**EXERCISE PROMPT**
The required output is the line containing "Image resolution: width=2576" followed by every later line through the end of the data, all reproduced exactly.

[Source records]
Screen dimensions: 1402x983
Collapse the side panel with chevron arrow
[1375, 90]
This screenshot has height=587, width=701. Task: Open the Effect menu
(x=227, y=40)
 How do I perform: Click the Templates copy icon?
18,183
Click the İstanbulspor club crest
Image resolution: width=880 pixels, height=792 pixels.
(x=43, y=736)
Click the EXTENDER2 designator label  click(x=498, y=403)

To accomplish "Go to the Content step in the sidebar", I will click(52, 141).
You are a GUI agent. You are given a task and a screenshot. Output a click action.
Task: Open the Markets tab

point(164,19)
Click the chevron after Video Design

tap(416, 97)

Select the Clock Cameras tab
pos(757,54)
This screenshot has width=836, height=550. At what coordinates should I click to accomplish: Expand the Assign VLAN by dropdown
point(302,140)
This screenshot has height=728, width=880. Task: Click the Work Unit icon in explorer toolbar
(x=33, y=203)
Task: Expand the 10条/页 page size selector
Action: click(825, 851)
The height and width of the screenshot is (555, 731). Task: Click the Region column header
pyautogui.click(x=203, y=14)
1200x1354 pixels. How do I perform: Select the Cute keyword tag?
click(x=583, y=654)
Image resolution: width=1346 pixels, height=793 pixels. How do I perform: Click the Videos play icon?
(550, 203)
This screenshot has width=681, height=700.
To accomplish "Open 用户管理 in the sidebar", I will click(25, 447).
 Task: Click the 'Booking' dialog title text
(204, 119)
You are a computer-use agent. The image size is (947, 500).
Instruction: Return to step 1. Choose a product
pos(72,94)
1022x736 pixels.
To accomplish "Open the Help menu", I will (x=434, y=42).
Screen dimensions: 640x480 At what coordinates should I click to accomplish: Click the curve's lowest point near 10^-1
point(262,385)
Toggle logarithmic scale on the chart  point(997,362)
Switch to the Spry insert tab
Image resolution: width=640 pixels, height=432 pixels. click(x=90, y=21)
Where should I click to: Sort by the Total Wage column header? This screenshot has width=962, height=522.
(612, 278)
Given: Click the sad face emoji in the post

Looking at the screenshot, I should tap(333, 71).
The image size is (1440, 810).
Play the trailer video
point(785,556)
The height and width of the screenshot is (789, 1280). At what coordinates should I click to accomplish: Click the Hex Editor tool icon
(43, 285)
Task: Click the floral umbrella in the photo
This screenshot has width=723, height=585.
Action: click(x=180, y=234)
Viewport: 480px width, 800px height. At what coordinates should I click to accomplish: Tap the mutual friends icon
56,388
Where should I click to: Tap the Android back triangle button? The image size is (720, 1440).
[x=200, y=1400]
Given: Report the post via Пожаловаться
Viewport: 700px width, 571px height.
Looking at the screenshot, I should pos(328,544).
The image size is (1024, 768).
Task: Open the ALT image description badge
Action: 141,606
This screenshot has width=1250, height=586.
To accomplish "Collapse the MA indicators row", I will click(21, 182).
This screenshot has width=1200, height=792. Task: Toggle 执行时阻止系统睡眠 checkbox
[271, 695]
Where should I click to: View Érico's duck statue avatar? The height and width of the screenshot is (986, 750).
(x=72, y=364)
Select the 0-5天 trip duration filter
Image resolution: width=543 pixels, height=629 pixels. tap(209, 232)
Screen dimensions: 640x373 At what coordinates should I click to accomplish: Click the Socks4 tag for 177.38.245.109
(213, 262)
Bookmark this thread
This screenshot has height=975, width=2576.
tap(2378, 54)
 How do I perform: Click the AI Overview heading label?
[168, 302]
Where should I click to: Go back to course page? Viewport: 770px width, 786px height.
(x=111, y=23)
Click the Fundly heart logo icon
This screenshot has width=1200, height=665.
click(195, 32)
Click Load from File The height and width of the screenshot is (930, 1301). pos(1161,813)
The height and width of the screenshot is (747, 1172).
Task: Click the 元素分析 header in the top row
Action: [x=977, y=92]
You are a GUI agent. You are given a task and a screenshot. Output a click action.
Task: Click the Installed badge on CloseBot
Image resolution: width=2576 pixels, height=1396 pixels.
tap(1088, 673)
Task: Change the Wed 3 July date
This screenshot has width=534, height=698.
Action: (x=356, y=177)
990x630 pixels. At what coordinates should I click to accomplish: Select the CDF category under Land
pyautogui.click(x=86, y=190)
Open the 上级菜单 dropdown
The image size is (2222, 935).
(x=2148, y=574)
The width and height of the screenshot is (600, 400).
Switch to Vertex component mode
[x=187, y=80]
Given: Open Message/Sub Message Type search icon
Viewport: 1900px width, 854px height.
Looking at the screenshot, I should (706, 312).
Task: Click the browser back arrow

**RESPONSE AREA**
Image resolution: width=2576 pixels, height=1396 pixels.
tap(1088, 673)
Task: Change the Wed 3 July date
This screenshot has width=534, height=698.
Action: (x=356, y=177)
990x630 pixels. At what coordinates should I click to accomplish: Select the CDF category under Land
pyautogui.click(x=86, y=190)
Open the 上级菜单 dropdown
The image size is (2222, 935).
(x=2148, y=574)
The width and height of the screenshot is (600, 400).
Switch to Vertex component mode
[x=187, y=80]
Given: Open Message/Sub Message Type search icon
Viewport: 1900px width, 854px height.
Looking at the screenshot, I should (706, 312).
Task: Click the browser back arrow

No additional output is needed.